**Exercise instructions:**
Starting with the line that contains "You are a computer-use agent." and going on through the end of the records, switch "orange" to "red" and write those lines again with nothing else changed. Leave the pictures out of your answer.

Screen-element location records:
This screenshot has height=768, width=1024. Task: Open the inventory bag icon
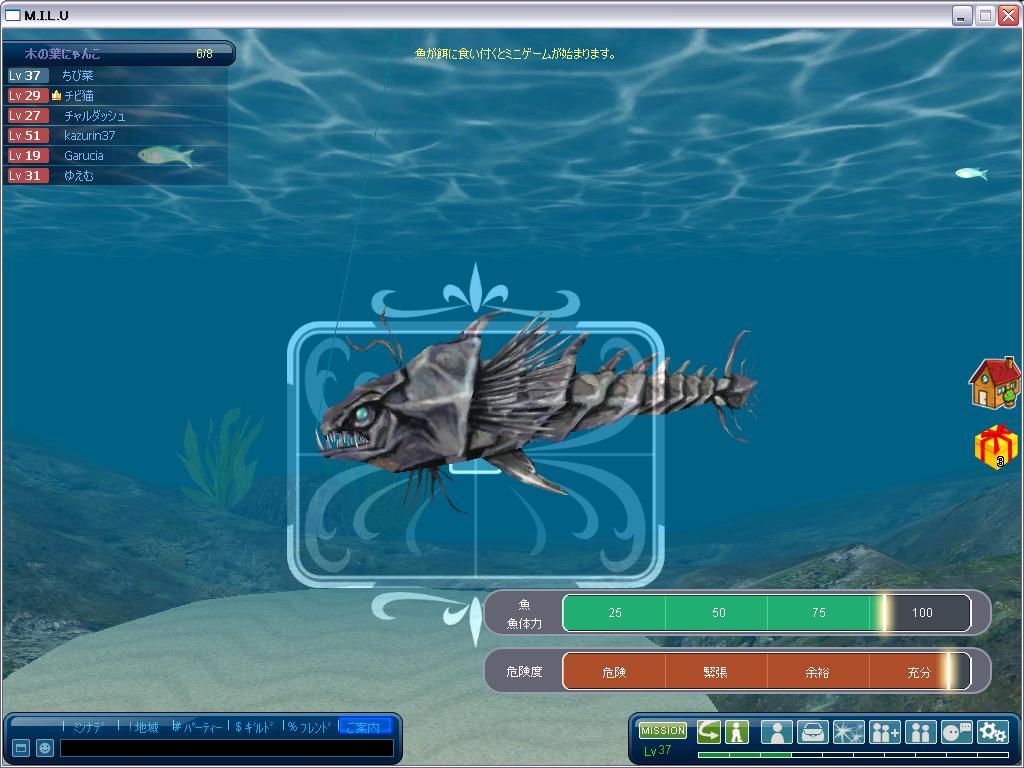[812, 732]
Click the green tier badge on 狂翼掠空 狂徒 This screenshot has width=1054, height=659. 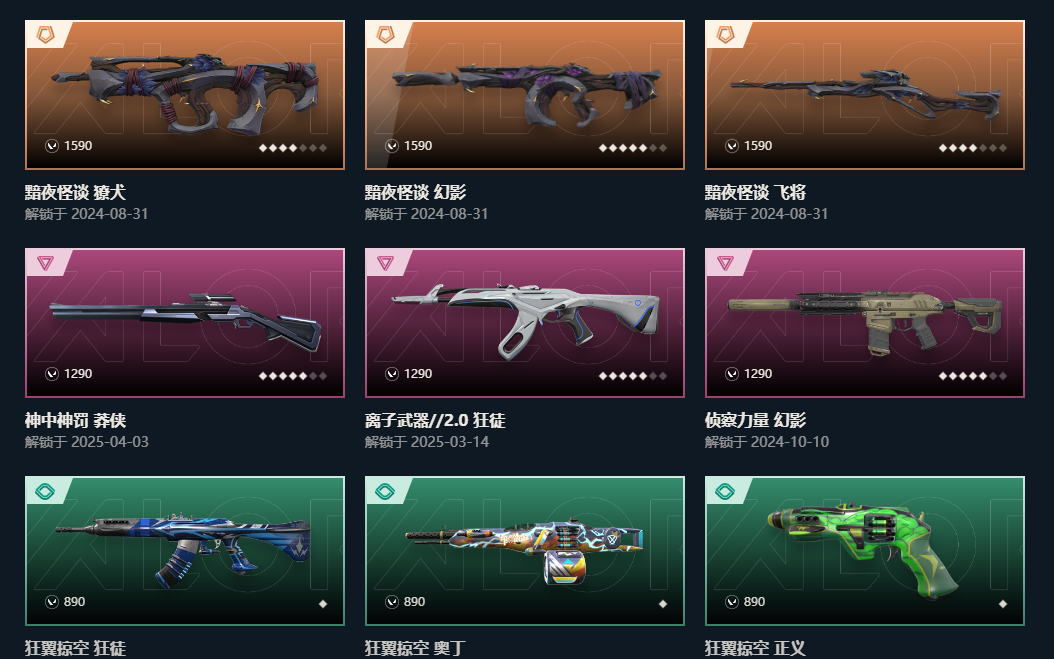tap(45, 491)
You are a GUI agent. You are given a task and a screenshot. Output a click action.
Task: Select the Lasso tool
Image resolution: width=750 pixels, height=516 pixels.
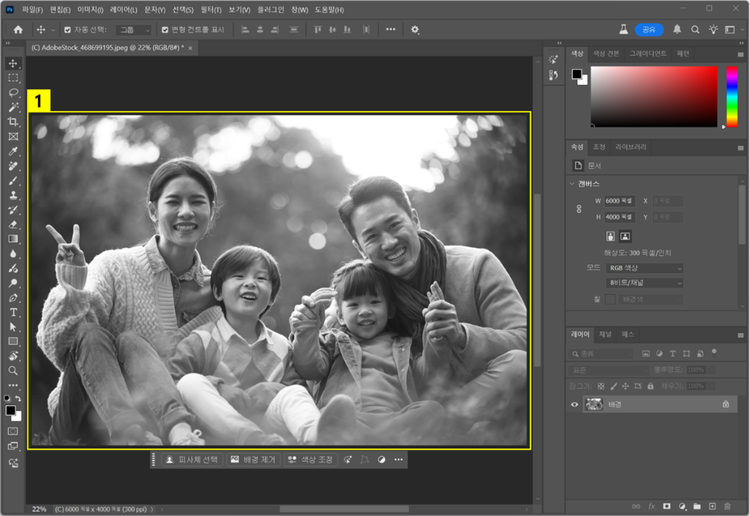13,92
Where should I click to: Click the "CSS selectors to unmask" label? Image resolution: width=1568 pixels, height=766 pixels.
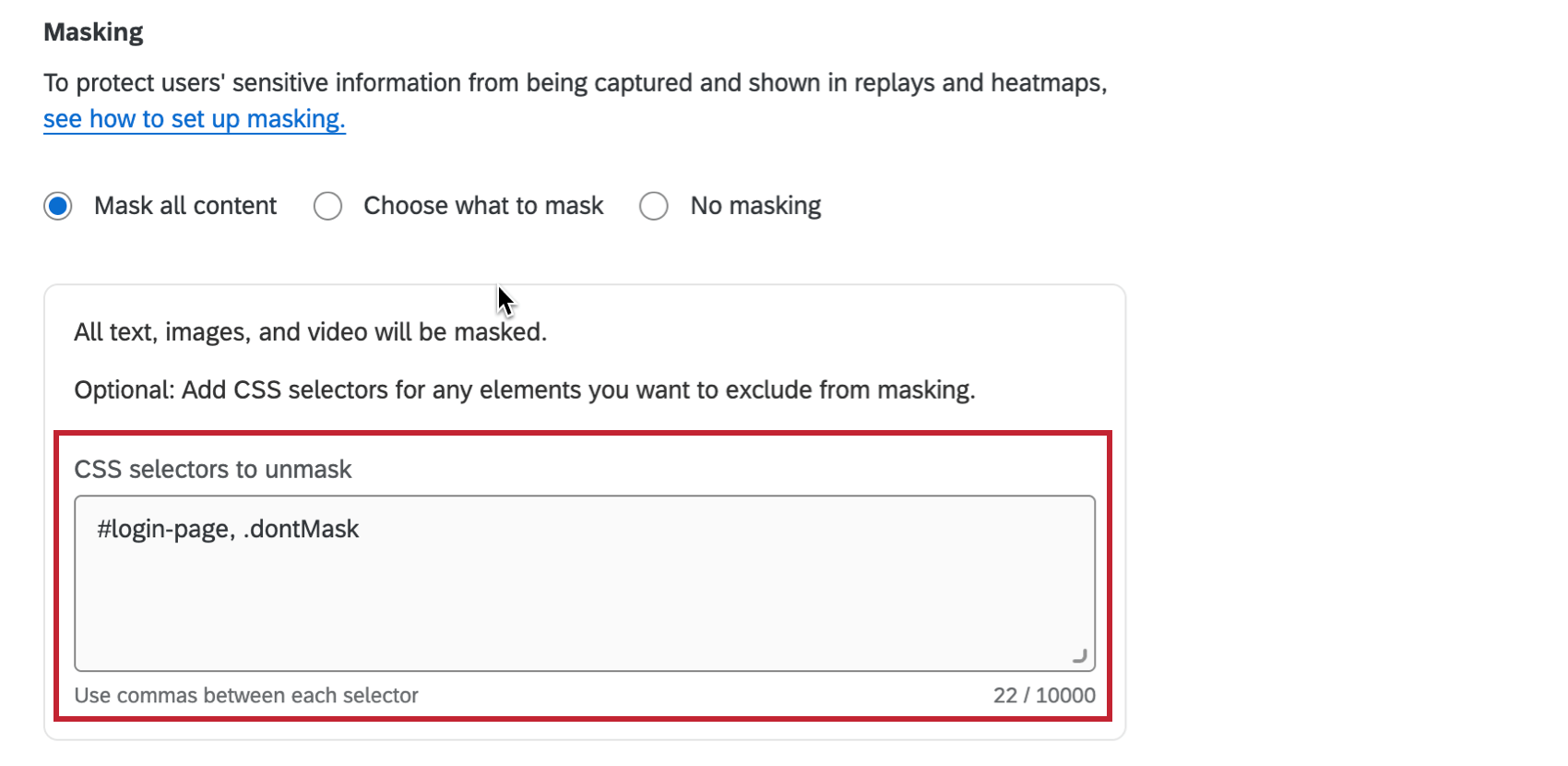pyautogui.click(x=213, y=469)
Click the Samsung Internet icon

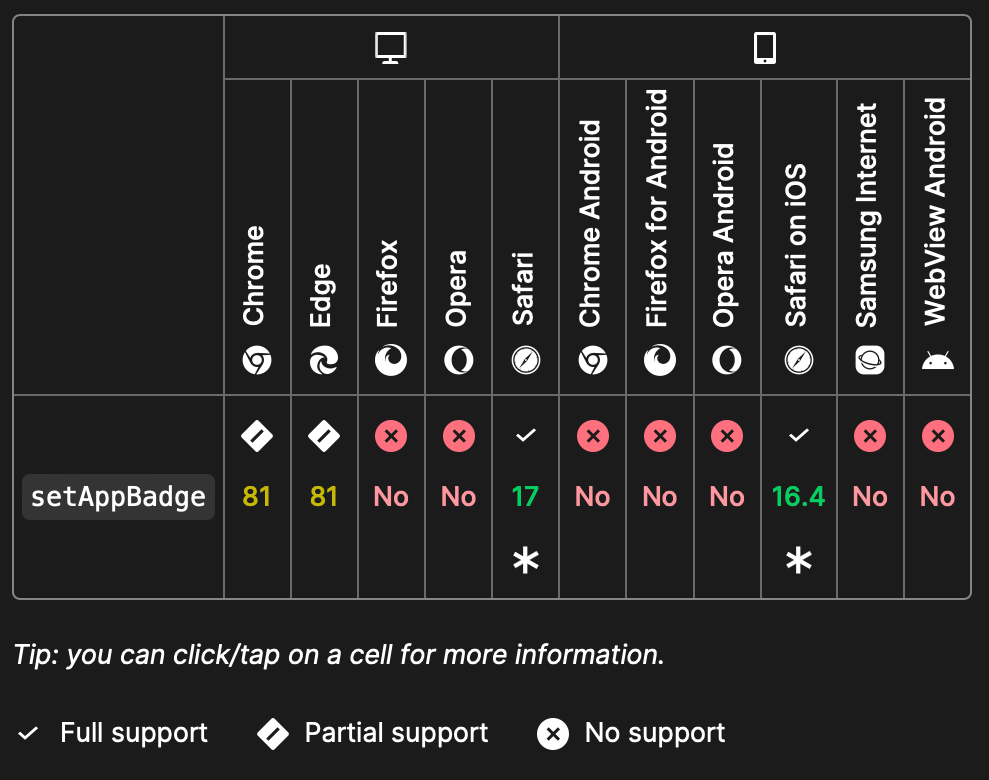click(x=869, y=361)
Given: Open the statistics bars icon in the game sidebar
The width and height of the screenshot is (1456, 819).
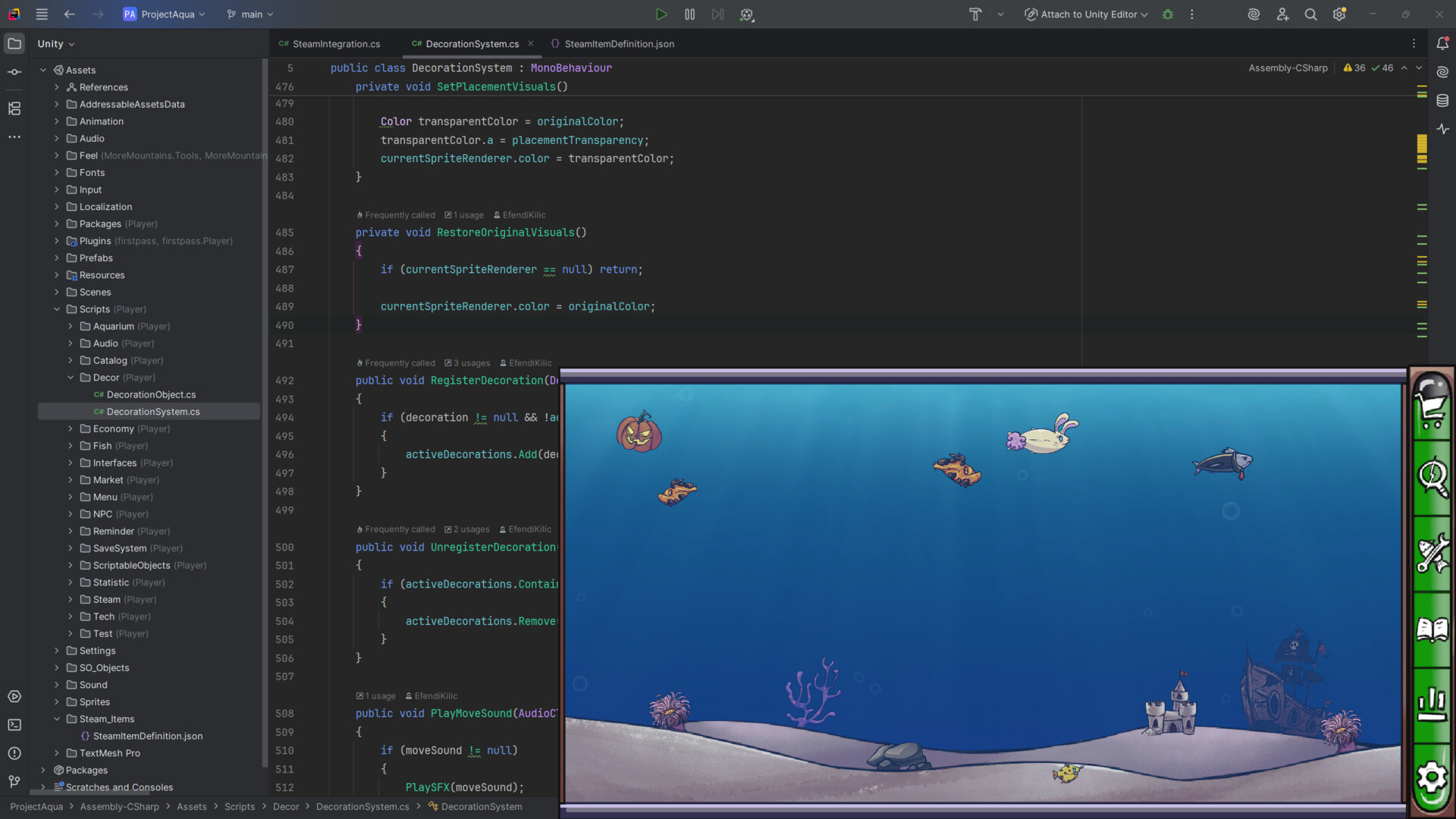Looking at the screenshot, I should 1432,703.
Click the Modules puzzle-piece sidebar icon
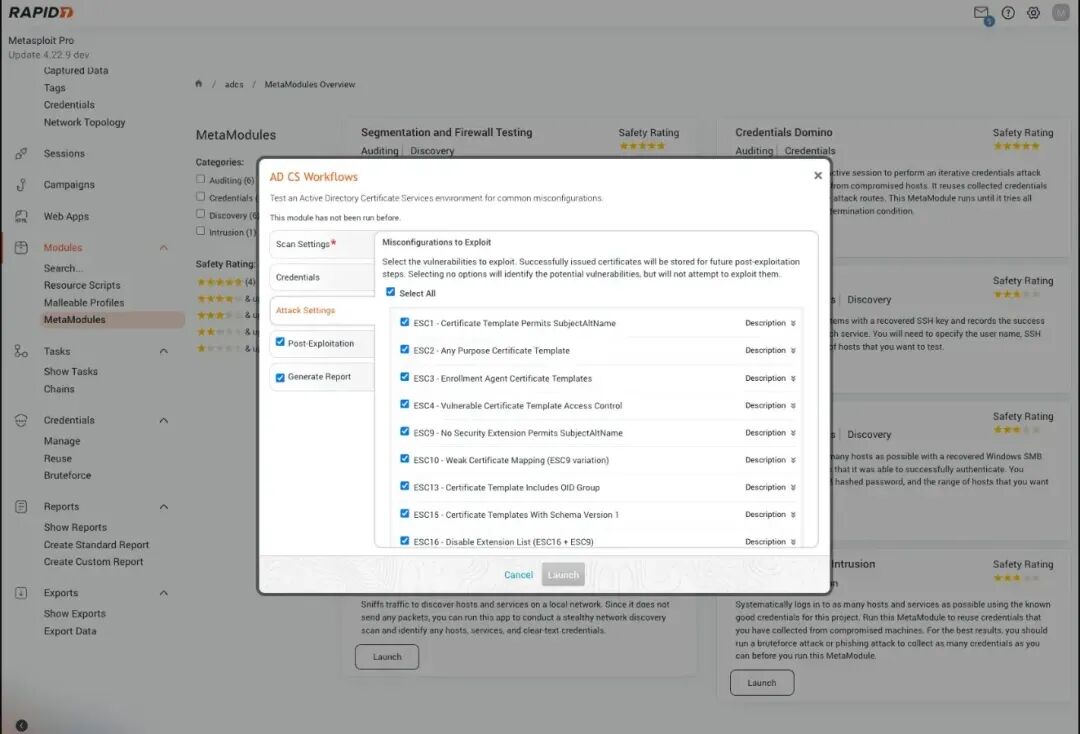The height and width of the screenshot is (734, 1080). coord(22,247)
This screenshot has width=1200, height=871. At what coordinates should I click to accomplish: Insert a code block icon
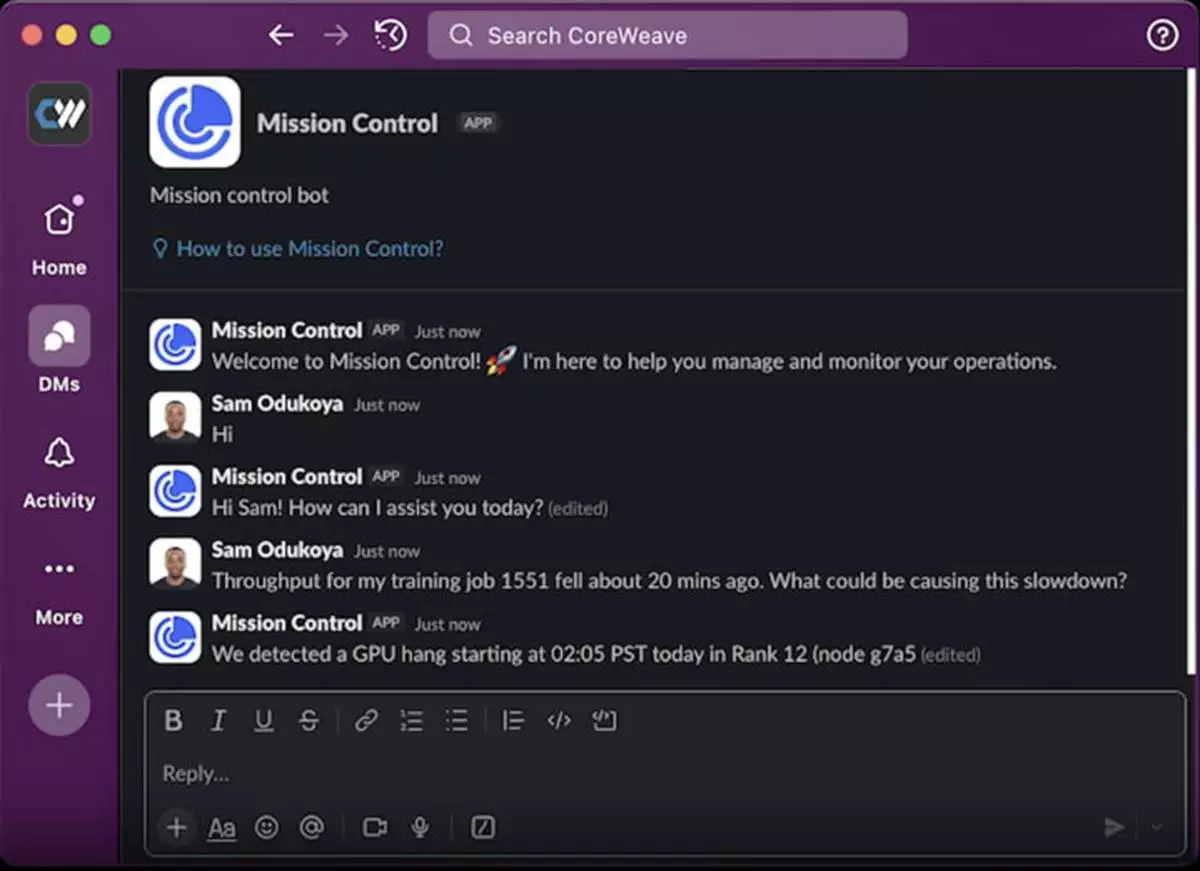604,720
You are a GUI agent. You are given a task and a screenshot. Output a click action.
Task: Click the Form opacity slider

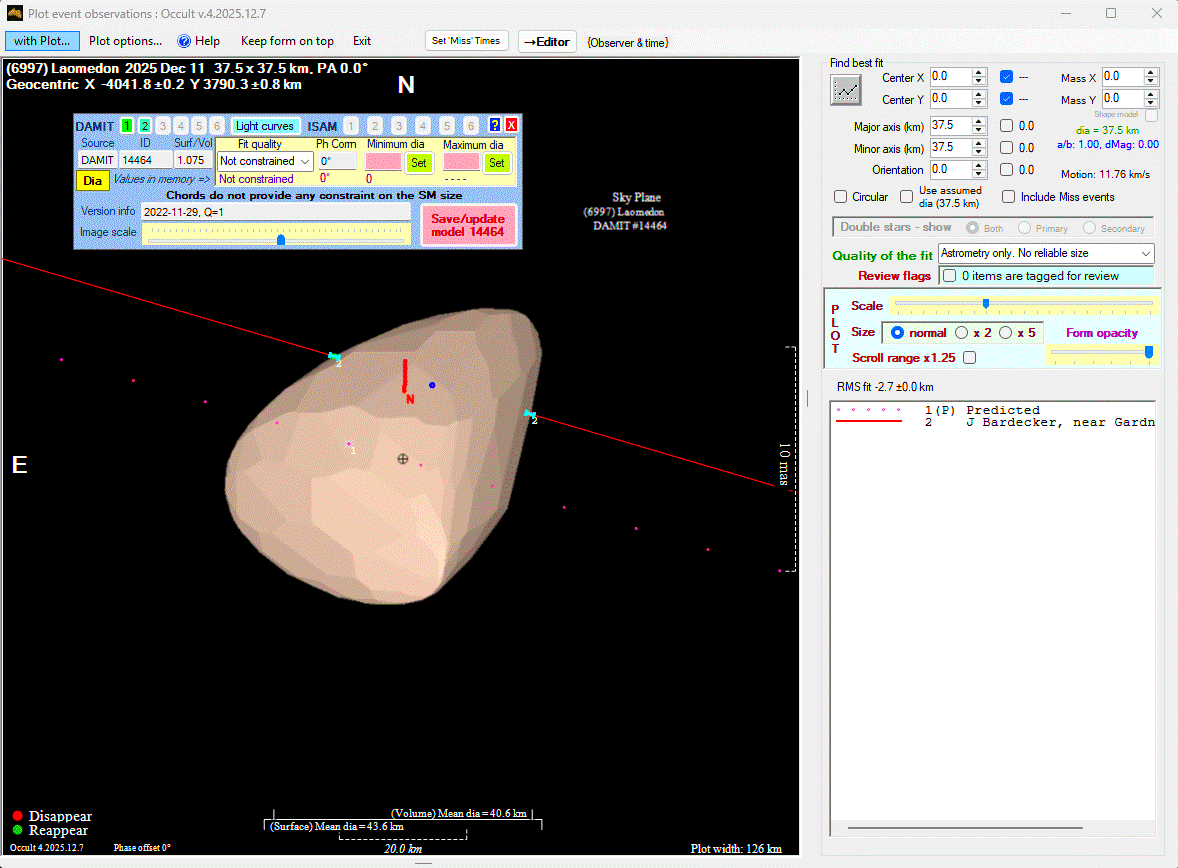point(1100,352)
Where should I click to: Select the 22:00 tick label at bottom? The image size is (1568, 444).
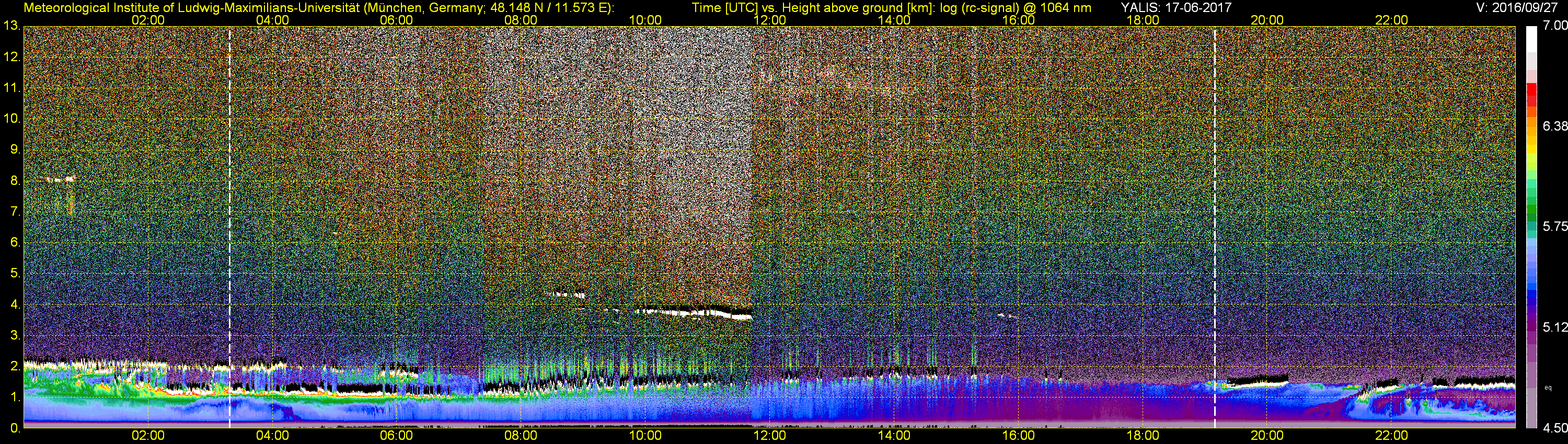(1391, 436)
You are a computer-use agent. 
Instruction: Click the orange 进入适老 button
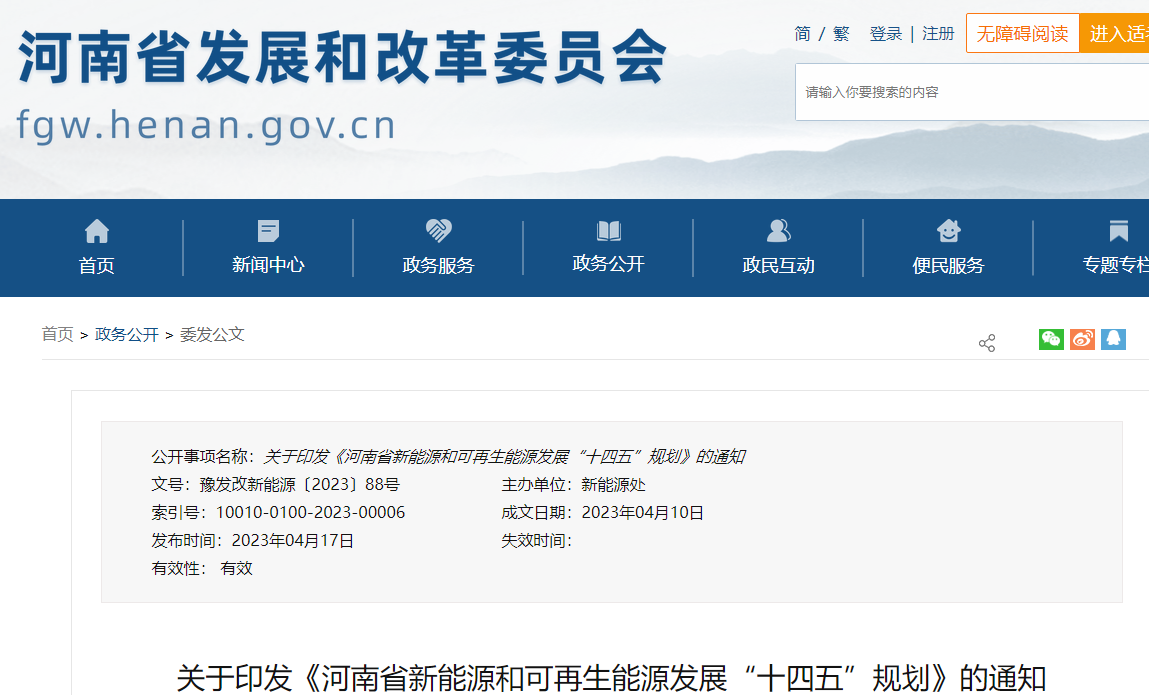pos(1115,34)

**Solution to the exercise:**
You are a computer-use agent. 
Instruction: Click the red 进入适老 button
pos(1115,34)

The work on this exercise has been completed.